§ TRY IT: Continue the memoir excerpt on sobriety and longing from the point at which it stops, matching its voice and style.

§ EXTRACTED TEXT:
Her, She, The Immortal Beloved/The Other. Conjunction, communion, consecration and the completion of the whole. The human race advanced and all souls salved as two souls unite. The sacred merging of art and sex to touch God
.

Those women could not have read my heart. My heart would have horrified them.

I want to crawl up inside you and offer you the same comfort. Cup my ears. I’ll do the same for you. The scream of the world is unbearable and only we know what it means
.

I put that out to total strangers. My botched repartee was the scream. It was the high-note dissonance in Beethoven’s late quartets. I remained that obsessed in a dead-sober state. There was no hint of abatement and no sign of release.

Sobriety kicked in. That death scare kept me focused. The dutiful part of my nature got buttressed all day every day. AA offered me absolutism and a compatible latitude in my faith. Half of my sober comrades were women. I studied them and tore through unrequited crushes at great speed. They joined me in the dark. I reconstructed the words they spoke in meetings and altered the meaning of their lives to spotlight their fictive love for me.

It was all about recognition. The dialogue was encapsulated 50/50. We shared the truth of our lives on an equal basis and kissed. We stepped back from the brink of precipitous passion, pledged monogamy and made love. I masturbated then. That part of my sojourn ended abruptly.

§ Collection entries:

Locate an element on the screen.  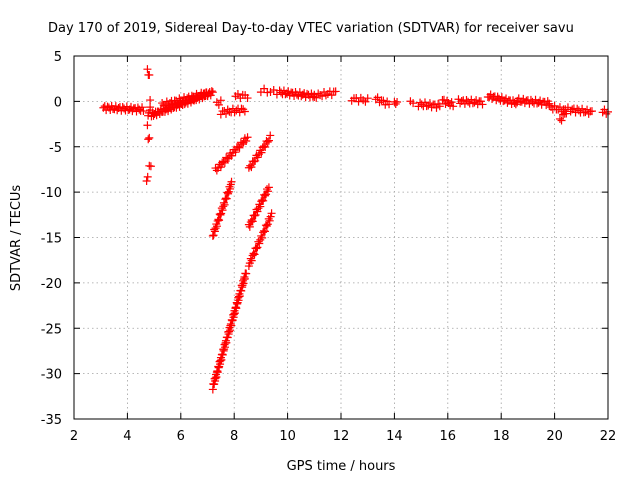
x-tick-label: 12 is located at coordinates (342, 436).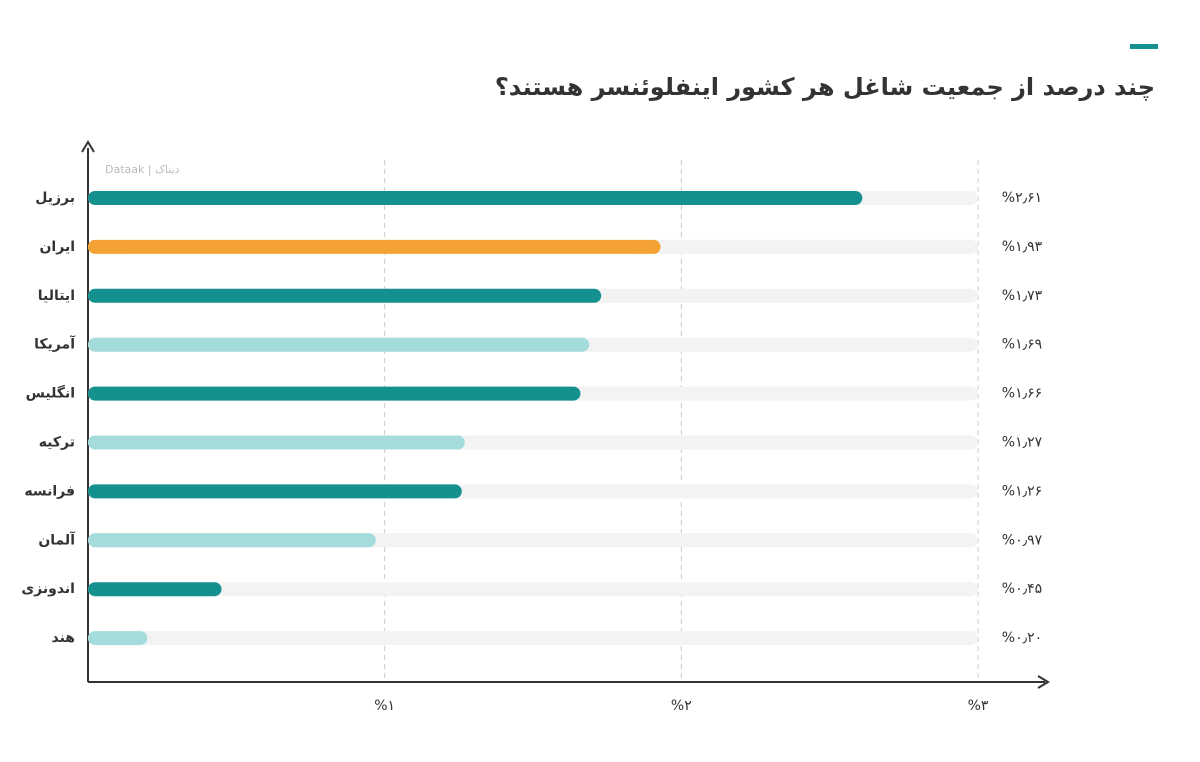 The height and width of the screenshot is (762, 1200). I want to click on value-label: %۰٫۹۷, so click(1022, 540).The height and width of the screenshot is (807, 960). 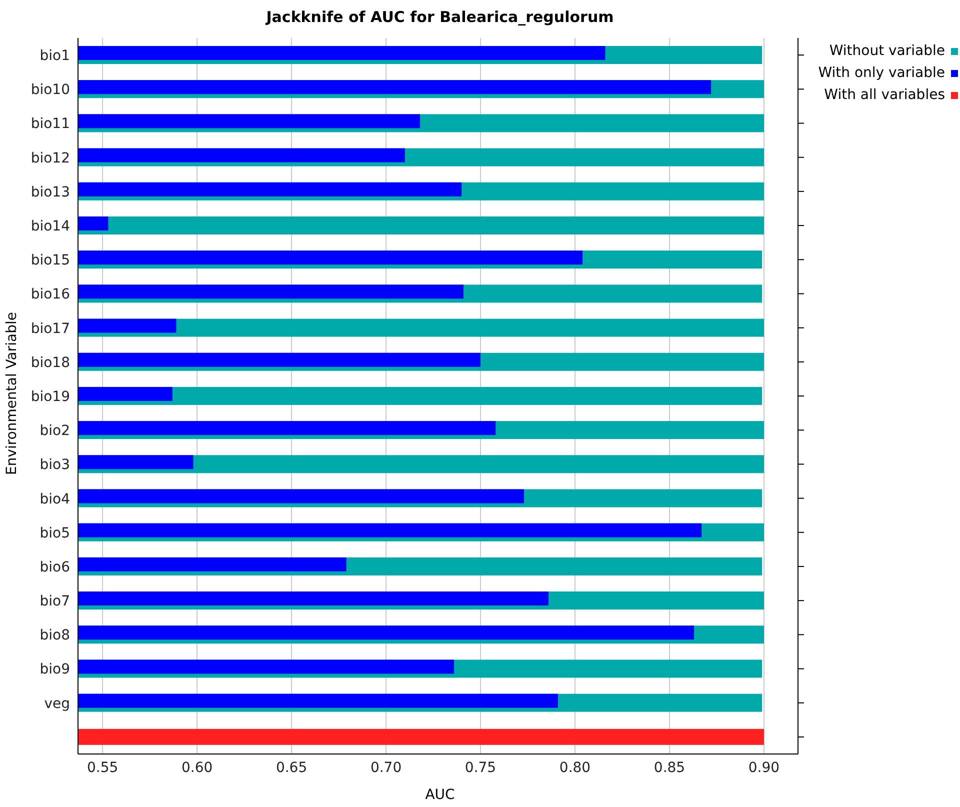 I want to click on chart-title: Jackknife of AUC for Balearica_regulorum, so click(x=440, y=17).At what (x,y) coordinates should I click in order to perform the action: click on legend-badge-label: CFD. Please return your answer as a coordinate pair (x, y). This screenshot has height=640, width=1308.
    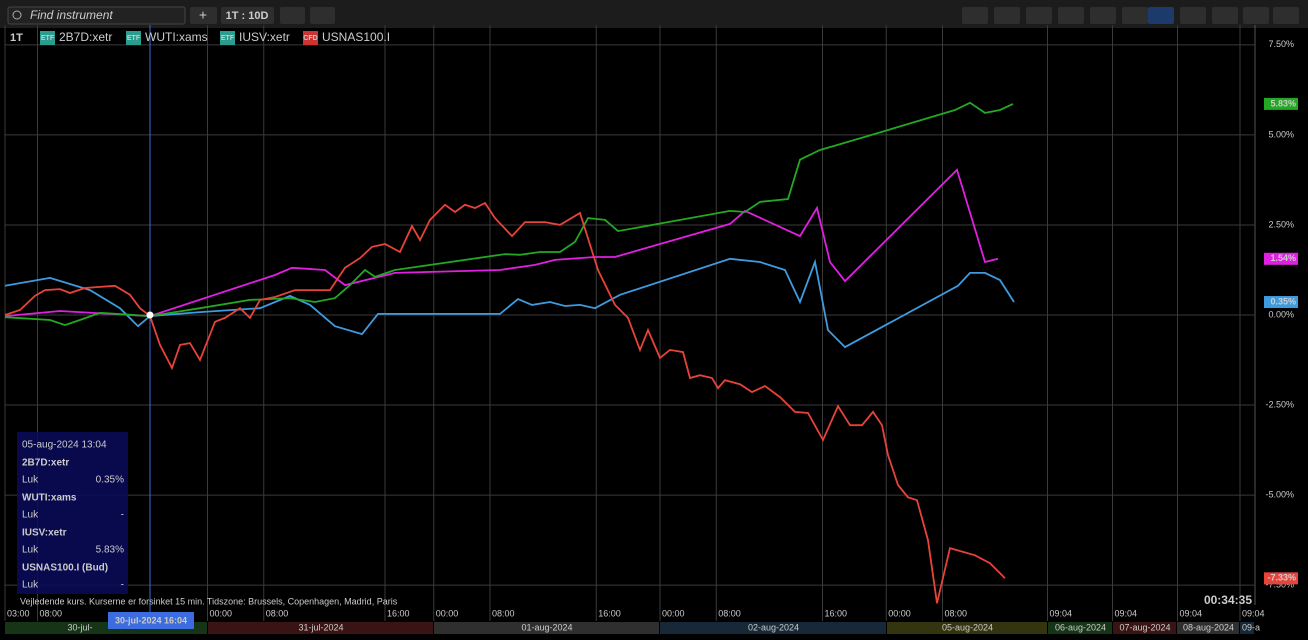
    Looking at the image, I should click on (310, 38).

§ RESULT BELOW:
Whew
—now we can talk about what it all
means
.

Soft-focus pix scrolled along with the pillow talk. Women never seen naked appeared in the buff beside me. Melinda D. folds a breast back to burrow closer in. I touch the acne scars on Pat J.’s neck to tell her it’s okay. She shakes her head, removes my hand and goes, Hush now. Moonlight beams through my dive hotel window. Laurie B.’s got tears in her eyes. I’m smiling because she just said, I love you. She laughs and tugs at my grotesque little teeth.

It was like that. It was over 30 years ago—and I cannot let go of one moment of it
.

Deep talk, lovemaking, deep talk. Sweat and nicotine breath back when classy women still smoked. The pledge of a shared future. The common cause of
Us
. The analysis of
our shared pasts to vouchsafe a utopian future. Their real stories and my reinterpretation. My disingenuous omission of the dead woman hovering. My savior shtick and their capitulation to it. Their vow to assuage my big hurt. My vow to kick the shit out of every male being who had ever done them wrong. Our certainty that we would never cheat and that it would always be this
gooooooooood
.

Deep talk, lovemaking, deep talk. On a transferably monogamous nightly basis, with any woman who might be Her.

Crazy boy, all mental tricks, artist manqué.

This fever consumed a full year. Shifting soul currents defined it. My physical anguish increased. The pillow-talk patterns swerved. The real world called again. I had to have Her
now
. I remained immobilized. I listened to the fantasy Her less and talked to the fantasy Her more. I lived in the stimulus of Her and raged to rewrite Her life to my own specifications. Passion circumscribed by the flow of perception. Life stories revised to suit my narrative needs and to sate my huge and defective ego. A training course for a ruthlessly ambitious young man, guilt-racked and devoutly religious at his core.

“I will take Fate by the throat.” Beethoven’s shout at his advancing deafness. The Master’s chaste solitude and my retrospective conviction: art is this dialogue with untouchable spirits—and what you grasp for you can write.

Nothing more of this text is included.